Source information:
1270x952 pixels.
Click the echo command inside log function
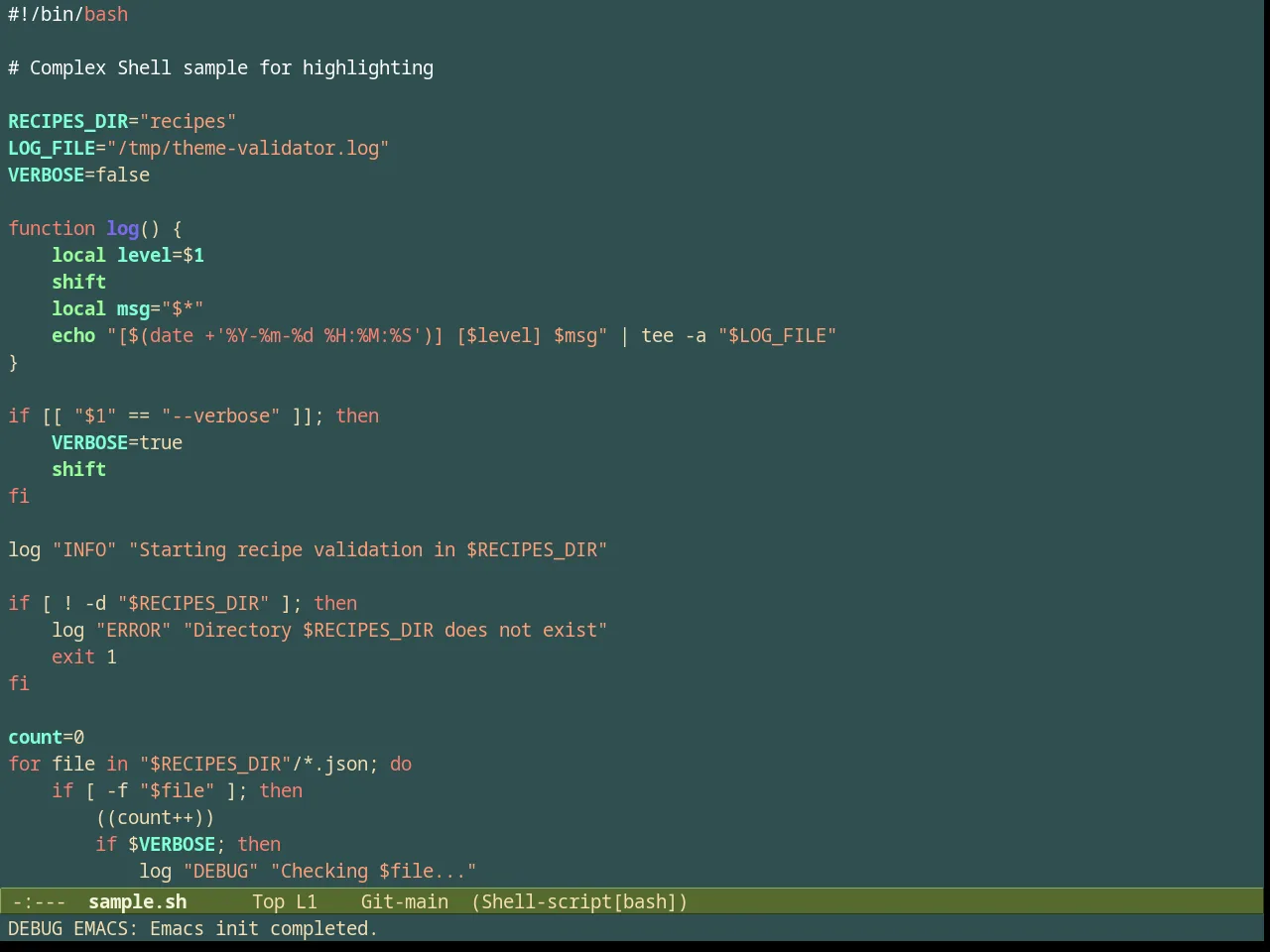coord(73,335)
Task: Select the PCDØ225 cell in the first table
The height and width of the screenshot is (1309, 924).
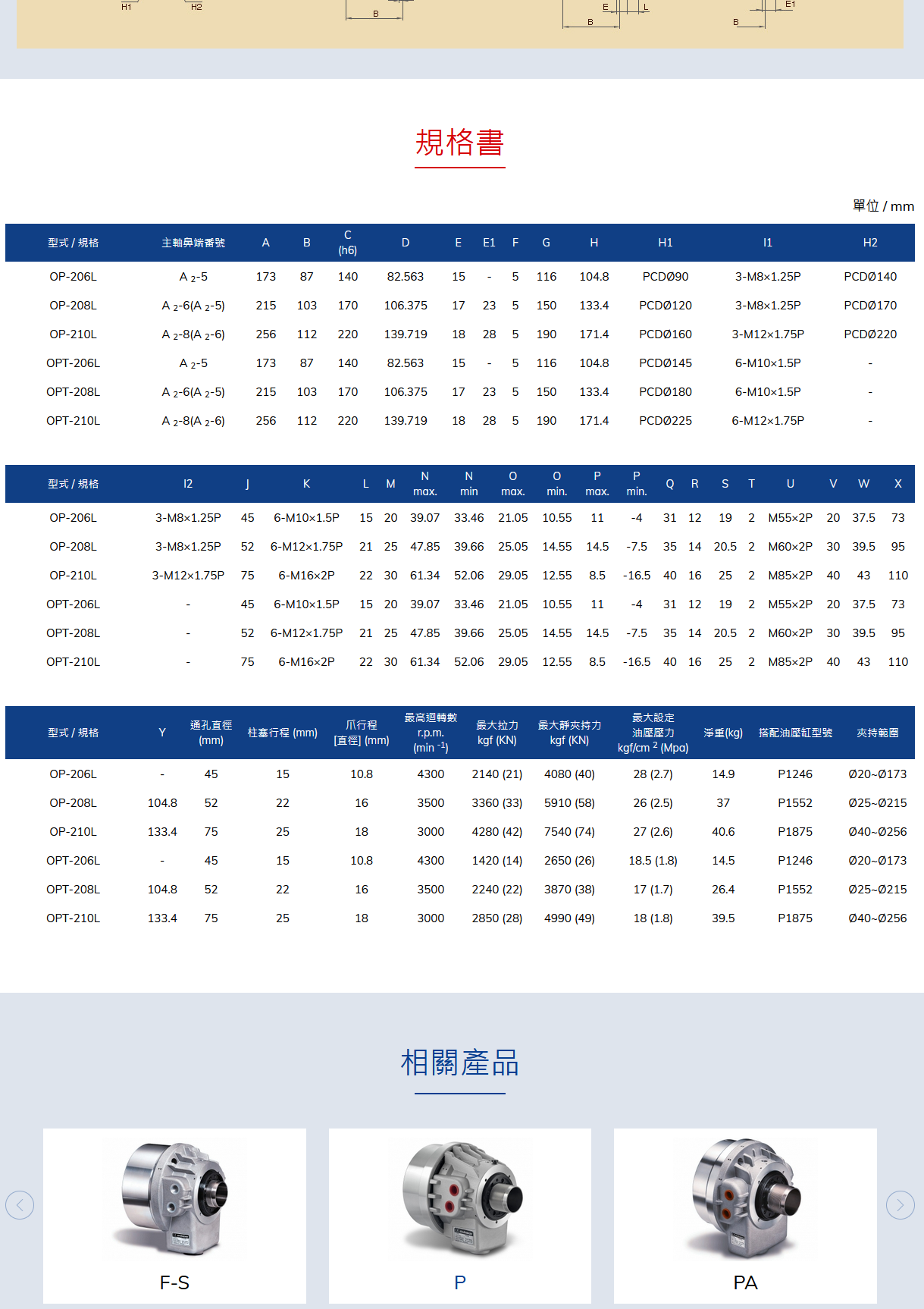Action: click(665, 421)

Problem description: Make an exact copy of every entry above, but keep the pictures out of it.

Answer for the task:
1270x952 pixels.
Click the echo command inside log function
coord(73,335)
Task: Select the PCDØ225 cell in the first table
The height and width of the screenshot is (1309, 924).
Action: click(665, 421)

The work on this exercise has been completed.